* _PROBLEM STATEMENT_
Only the lines below from the one containing "ST227 P Снегоуборщик 96193009701" to the one containing "310 Газонокосилка робот 2017-01 (189, 280)" should be repeated, both included and unchanged.

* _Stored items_
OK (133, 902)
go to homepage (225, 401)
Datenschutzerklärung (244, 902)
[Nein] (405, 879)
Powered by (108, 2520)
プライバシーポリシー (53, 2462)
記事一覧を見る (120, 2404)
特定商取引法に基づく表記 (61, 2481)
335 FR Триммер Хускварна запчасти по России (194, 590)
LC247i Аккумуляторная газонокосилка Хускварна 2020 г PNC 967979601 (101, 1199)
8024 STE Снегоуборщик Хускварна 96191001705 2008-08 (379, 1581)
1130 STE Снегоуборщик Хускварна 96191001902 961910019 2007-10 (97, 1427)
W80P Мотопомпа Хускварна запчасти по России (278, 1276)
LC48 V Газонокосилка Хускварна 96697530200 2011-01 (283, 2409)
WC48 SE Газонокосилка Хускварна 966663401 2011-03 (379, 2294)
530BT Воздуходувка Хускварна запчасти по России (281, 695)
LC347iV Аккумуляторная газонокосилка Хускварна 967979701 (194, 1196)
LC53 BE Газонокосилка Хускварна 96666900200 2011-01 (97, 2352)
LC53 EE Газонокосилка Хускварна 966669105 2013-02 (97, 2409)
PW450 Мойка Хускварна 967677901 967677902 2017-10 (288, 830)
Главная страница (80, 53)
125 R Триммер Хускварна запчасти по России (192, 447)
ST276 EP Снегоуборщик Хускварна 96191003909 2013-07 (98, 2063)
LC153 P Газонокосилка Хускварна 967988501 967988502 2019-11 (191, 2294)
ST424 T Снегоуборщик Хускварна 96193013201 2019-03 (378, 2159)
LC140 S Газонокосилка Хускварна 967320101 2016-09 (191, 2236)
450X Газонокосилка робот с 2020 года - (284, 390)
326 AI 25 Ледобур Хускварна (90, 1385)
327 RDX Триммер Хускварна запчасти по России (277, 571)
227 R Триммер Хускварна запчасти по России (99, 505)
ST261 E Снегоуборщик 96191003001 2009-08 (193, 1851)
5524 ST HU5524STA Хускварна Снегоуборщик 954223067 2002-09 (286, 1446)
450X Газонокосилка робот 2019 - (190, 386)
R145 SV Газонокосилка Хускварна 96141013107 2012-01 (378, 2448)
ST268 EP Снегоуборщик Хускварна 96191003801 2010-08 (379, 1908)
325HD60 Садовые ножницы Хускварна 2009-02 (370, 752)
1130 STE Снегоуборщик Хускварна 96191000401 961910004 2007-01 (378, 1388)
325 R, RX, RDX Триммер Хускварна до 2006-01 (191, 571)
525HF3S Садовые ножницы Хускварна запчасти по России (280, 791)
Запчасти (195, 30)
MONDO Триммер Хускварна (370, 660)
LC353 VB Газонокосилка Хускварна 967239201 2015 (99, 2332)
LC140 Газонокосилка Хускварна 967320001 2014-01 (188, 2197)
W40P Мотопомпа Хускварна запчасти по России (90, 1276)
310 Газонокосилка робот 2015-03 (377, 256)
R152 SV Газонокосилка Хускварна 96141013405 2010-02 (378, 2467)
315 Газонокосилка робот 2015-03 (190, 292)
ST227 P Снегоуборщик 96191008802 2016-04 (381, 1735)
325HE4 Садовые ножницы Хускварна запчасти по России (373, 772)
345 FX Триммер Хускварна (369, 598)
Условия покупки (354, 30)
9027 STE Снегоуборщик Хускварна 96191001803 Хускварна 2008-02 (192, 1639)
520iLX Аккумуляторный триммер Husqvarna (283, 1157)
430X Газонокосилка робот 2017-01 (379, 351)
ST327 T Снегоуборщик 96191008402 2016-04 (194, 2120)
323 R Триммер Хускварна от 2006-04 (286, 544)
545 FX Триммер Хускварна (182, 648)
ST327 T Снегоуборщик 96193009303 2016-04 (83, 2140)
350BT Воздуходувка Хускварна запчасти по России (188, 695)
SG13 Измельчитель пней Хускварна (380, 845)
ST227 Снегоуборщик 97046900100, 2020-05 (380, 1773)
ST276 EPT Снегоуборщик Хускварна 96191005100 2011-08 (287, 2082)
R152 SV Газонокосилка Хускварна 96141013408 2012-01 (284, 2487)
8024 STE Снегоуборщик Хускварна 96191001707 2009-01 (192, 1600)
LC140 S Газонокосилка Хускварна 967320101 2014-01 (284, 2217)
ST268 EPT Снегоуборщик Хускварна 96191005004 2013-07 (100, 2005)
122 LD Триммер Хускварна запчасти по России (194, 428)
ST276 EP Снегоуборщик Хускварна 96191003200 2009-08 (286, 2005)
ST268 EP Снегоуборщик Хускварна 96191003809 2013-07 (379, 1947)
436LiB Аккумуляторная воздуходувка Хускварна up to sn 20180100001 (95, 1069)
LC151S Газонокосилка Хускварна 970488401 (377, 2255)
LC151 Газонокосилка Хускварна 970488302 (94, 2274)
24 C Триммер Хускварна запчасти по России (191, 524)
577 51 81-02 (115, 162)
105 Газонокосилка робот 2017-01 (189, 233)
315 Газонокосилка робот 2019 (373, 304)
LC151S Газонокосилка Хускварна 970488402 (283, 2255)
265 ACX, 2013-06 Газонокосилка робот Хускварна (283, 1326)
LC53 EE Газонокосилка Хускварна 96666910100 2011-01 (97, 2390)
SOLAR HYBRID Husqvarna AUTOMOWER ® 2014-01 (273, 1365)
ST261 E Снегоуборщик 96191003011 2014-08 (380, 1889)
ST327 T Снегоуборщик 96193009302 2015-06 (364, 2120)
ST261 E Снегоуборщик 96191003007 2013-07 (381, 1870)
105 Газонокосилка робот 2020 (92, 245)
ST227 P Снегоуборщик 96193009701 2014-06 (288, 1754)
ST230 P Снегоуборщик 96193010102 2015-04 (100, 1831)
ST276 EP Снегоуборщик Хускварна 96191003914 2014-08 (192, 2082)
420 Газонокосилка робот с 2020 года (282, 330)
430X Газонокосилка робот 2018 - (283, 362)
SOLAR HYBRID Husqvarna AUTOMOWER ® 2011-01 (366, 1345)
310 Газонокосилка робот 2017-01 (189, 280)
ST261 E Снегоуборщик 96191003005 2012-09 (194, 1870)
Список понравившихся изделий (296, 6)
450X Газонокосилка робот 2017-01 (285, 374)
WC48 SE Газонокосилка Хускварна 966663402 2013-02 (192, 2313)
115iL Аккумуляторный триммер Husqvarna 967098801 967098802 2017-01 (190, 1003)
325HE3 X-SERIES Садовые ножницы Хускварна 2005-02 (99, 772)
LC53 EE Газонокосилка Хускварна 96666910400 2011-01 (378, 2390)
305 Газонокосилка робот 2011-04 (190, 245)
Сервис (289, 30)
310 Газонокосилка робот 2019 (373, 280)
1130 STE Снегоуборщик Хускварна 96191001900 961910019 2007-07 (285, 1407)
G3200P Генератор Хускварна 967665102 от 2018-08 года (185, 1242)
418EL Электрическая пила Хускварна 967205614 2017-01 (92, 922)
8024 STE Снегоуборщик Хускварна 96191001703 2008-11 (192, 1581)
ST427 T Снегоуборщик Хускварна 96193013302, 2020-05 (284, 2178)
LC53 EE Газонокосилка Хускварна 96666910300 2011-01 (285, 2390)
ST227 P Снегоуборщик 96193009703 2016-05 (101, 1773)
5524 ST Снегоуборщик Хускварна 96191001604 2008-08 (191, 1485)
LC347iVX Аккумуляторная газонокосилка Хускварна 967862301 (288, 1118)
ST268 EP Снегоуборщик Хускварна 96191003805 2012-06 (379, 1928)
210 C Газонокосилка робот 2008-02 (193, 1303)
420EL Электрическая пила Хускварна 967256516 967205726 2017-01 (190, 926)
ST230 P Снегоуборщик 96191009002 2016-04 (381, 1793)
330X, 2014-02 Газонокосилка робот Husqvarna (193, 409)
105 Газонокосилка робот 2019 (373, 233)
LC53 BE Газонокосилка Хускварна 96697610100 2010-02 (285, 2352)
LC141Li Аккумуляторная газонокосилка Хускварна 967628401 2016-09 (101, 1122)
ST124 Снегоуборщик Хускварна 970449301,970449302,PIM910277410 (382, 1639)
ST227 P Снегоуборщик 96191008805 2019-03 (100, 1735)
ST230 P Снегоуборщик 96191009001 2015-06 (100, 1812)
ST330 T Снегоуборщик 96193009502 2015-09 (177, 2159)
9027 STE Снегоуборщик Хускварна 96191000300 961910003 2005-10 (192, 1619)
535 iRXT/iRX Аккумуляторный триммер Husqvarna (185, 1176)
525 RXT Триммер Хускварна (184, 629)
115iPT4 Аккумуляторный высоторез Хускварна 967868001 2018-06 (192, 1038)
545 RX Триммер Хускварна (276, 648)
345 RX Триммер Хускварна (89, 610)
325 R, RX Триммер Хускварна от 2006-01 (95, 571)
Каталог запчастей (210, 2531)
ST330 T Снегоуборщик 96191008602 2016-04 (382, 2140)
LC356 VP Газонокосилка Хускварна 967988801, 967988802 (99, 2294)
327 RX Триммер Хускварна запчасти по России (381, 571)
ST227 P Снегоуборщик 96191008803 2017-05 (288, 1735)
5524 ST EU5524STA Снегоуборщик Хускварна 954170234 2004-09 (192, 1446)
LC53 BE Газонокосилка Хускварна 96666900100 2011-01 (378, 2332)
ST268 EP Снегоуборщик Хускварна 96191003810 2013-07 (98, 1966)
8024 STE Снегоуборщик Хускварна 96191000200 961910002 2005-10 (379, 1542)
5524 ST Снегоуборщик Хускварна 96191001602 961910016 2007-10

* _RESULT FOR THIS EXERCISE_
ST227 P Снегоуборщик 96193009701 2014-06 (288, 1754)
ST230 P Снегоуборщик 96193010102 2015-04 (100, 1831)
ST276 EP Снегоуборщик Хускварна 96191003914 2014-08 (192, 2082)
420 Газонокосилка робот с 2020 года (282, 330)
430X Газонокосилка робот 2018 - (283, 362)
SOLAR HYBRID Husqvarna AUTOMOWER ® 2011-01 (366, 1345)
310 Газонокосилка робот 2017-01 (189, 280)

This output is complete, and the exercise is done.